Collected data
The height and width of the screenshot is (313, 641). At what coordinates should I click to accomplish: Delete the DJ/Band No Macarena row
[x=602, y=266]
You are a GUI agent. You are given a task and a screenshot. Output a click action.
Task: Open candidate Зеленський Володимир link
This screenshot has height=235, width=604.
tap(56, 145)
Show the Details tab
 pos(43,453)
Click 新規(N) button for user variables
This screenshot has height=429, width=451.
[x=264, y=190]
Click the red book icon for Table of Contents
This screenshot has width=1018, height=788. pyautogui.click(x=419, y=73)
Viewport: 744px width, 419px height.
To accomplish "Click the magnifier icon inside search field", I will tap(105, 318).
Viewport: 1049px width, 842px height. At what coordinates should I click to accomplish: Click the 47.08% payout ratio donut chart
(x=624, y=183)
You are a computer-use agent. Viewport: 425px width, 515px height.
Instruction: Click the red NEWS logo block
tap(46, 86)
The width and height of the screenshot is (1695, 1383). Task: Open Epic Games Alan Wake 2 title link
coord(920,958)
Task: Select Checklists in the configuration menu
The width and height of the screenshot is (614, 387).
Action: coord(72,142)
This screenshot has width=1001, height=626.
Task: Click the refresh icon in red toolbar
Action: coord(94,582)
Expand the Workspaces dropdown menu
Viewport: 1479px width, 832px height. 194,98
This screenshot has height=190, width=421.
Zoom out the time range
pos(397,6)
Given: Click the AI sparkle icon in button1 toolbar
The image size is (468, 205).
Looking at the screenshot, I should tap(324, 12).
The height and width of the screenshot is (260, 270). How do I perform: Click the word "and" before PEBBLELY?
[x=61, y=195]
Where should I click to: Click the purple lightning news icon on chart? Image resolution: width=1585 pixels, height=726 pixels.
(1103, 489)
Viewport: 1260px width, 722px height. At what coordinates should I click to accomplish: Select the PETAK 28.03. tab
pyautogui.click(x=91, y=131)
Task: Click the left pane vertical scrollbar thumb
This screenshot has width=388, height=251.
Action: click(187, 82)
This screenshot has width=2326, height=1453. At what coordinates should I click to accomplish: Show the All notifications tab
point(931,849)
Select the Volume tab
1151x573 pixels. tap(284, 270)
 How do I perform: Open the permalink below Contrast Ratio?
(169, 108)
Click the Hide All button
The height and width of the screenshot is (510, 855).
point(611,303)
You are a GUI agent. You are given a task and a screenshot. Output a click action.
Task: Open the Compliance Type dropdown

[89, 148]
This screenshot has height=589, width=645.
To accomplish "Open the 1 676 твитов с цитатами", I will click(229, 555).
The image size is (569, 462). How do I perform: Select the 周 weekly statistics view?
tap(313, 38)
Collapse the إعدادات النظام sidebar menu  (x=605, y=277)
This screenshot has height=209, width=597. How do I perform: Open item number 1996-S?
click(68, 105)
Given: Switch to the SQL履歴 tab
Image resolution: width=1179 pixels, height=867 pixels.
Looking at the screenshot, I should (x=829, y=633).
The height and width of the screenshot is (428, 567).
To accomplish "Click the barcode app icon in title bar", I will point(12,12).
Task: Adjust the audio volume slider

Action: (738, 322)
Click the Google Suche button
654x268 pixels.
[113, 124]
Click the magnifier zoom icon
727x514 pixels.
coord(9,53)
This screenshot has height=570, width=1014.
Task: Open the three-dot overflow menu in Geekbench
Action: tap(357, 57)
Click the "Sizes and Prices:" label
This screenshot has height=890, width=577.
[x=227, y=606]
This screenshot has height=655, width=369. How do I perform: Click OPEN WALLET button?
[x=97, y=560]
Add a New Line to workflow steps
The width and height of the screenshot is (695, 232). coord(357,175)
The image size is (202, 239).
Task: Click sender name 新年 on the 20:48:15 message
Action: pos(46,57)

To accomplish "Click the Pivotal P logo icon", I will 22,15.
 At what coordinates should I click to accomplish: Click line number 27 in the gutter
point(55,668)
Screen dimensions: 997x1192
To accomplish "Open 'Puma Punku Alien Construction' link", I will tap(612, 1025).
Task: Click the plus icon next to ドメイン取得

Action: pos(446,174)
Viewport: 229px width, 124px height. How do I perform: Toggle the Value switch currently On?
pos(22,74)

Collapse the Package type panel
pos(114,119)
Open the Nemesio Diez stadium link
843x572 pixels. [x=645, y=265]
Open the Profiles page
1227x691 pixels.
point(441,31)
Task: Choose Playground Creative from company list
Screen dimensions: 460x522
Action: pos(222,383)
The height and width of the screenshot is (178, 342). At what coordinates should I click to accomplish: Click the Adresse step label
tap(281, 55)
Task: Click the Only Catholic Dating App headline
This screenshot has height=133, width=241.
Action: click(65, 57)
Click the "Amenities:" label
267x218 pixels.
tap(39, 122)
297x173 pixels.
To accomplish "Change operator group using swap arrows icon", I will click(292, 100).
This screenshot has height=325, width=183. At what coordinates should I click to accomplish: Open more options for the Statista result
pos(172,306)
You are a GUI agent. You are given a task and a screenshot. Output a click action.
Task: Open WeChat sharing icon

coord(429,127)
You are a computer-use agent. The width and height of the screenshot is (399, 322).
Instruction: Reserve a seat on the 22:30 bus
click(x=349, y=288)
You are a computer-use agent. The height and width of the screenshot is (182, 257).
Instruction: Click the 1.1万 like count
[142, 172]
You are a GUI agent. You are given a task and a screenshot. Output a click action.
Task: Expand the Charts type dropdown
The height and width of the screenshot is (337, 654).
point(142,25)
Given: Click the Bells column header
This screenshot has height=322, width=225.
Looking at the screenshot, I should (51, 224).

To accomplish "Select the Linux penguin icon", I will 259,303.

- **Your instructions**: Please reproduce the data as it was given, with every line exact.

- **Solved problem**:
The height and width of the screenshot is (313, 641). At what coordinates should I click to accomplish: Delete the DJ/Band No Macarena row
[x=602, y=266]
You are a GUI agent. You are given a task and a screenshot. Output a click action.
Task: Open candidate Зеленський Володимир link
This screenshot has height=235, width=604.
tap(56, 145)
Show the Details tab
 pos(43,453)
Click 新規(N) button for user variables
This screenshot has height=429, width=451.
[x=264, y=190]
Click the red book icon for Table of Contents
This screenshot has width=1018, height=788. pyautogui.click(x=419, y=73)
Viewport: 744px width, 419px height.
To accomplish "Click the magnifier icon inside search field", I will tap(105, 318).
Viewport: 1049px width, 842px height. At what coordinates should I click to accomplish: Click the 47.08% payout ratio donut chart
(x=624, y=183)
You are a computer-use agent. Viewport: 425px width, 515px height.
Instruction: Click the red NEWS logo block
tap(46, 86)
The width and height of the screenshot is (1695, 1383). Task: Open Epic Games Alan Wake 2 title link
coord(920,958)
Task: Select Checklists in the configuration menu
The width and height of the screenshot is (614, 387).
Action: coord(72,142)
This screenshot has width=1001, height=626.
Task: Click the refresh icon in red toolbar
Action: coord(94,582)
Expand the Workspaces dropdown menu
Viewport: 1479px width, 832px height. 194,98
This screenshot has height=190, width=421.
Zoom out the time range
pos(397,6)
Given: Click the AI sparkle icon in button1 toolbar
The image size is (468, 205).
Looking at the screenshot, I should tap(324, 12).
The height and width of the screenshot is (260, 270). How do I perform: Click the word "and" before PEBBLELY?
[x=61, y=195]
Where should I click to: Click the purple lightning news icon on chart? Image resolution: width=1585 pixels, height=726 pixels.
(1103, 489)
Viewport: 1260px width, 722px height. At what coordinates should I click to accomplish: Select the PETAK 28.03. tab
pyautogui.click(x=91, y=131)
Task: Click the left pane vertical scrollbar thumb
This screenshot has width=388, height=251.
Action: click(187, 82)
This screenshot has width=2326, height=1453. At what coordinates should I click to accomplish: Show the All notifications tab
point(931,849)
Select the Volume tab
1151x573 pixels. tap(284, 270)
 How do I perform: Open the permalink below Contrast Ratio?
(169, 108)
Click the Hide All button
The height and width of the screenshot is (510, 855).
point(611,303)
You are a GUI agent. You are given a task and a screenshot. Output a click action.
Task: Open the Compliance Type dropdown

[89, 148]
This screenshot has height=589, width=645.
To accomplish "Open the 1 676 твитов с цитатами", I will click(229, 555).
The image size is (569, 462). How do I perform: Select the 周 weekly statistics view?
tap(313, 38)
Collapse the إعدادات النظام sidebar menu  (x=605, y=277)
This screenshot has height=209, width=597. How do I perform: Open item number 1996-S?
click(68, 105)
Given: Switch to the SQL履歴 tab
Image resolution: width=1179 pixels, height=867 pixels.
Looking at the screenshot, I should (x=829, y=633).
The height and width of the screenshot is (428, 567).
To accomplish "Click the barcode app icon in title bar", I will point(12,12).
Task: Adjust the audio volume slider

Action: (738, 322)
Click the Google Suche button
654x268 pixels.
[113, 124]
Click the magnifier zoom icon
727x514 pixels.
coord(9,53)
This screenshot has height=570, width=1014.
Task: Open the three-dot overflow menu in Geekbench
Action: tap(357, 57)
Click the "Sizes and Prices:" label
This screenshot has height=890, width=577.
[x=227, y=606]
This screenshot has height=655, width=369. How do I perform: Click OPEN WALLET button?
[x=97, y=560]
Add a New Line to workflow steps
The width and height of the screenshot is (695, 232). coord(357,175)
The image size is (202, 239).
Task: Click sender name 新年 on the 20:48:15 message
Action: pos(46,57)

To accomplish "Click the Pivotal P logo icon", I will 22,15.
 At what coordinates should I click to accomplish: Click line number 27 in the gutter
point(55,668)
Screen dimensions: 997x1192
To accomplish "Open 'Puma Punku Alien Construction' link", I will tap(612, 1025).
Task: Click the plus icon next to ドメイン取得

Action: pos(446,174)
Viewport: 229px width, 124px height. How do I perform: Toggle the Value switch currently On?
pos(22,74)

Collapse the Package type panel
pos(114,119)
Open the Nemesio Diez stadium link
843x572 pixels. [x=645, y=265]
Open the Profiles page
1227x691 pixels.
point(441,31)
Task: Choose Playground Creative from company list
Screen dimensions: 460x522
Action: pos(222,383)
The height and width of the screenshot is (178, 342). At what coordinates should I click to accomplish: Click the Adresse step label
tap(281, 55)
Task: Click the Only Catholic Dating App headline
This screenshot has height=133, width=241.
Action: click(65, 57)
Click the "Amenities:" label
267x218 pixels.
tap(39, 122)
297x173 pixels.
To accomplish "Change operator group using swap arrows icon", I will click(292, 100).
This screenshot has height=325, width=183. At what coordinates should I click to accomplish: Open more options for the Statista result
pos(172,306)
You are a GUI agent. You are given a task and a screenshot. Output a click action.
Task: Open WeChat sharing icon

coord(429,127)
You are a computer-use agent. The width and height of the screenshot is (399, 322).
Instruction: Reserve a seat on the 22:30 bus
click(x=349, y=288)
You are a computer-use agent. The height and width of the screenshot is (182, 257).
Instruction: Click the 1.1万 like count
[142, 172]
You are a GUI agent. You are given a task and a screenshot. Output a click action.
Task: Expand the Charts type dropdown
The height and width of the screenshot is (337, 654).
point(142,25)
Given: Click the Bells column header
This screenshot has height=322, width=225.
Looking at the screenshot, I should (51, 224).

To accomplish "Select the Linux penguin icon", I will 259,303.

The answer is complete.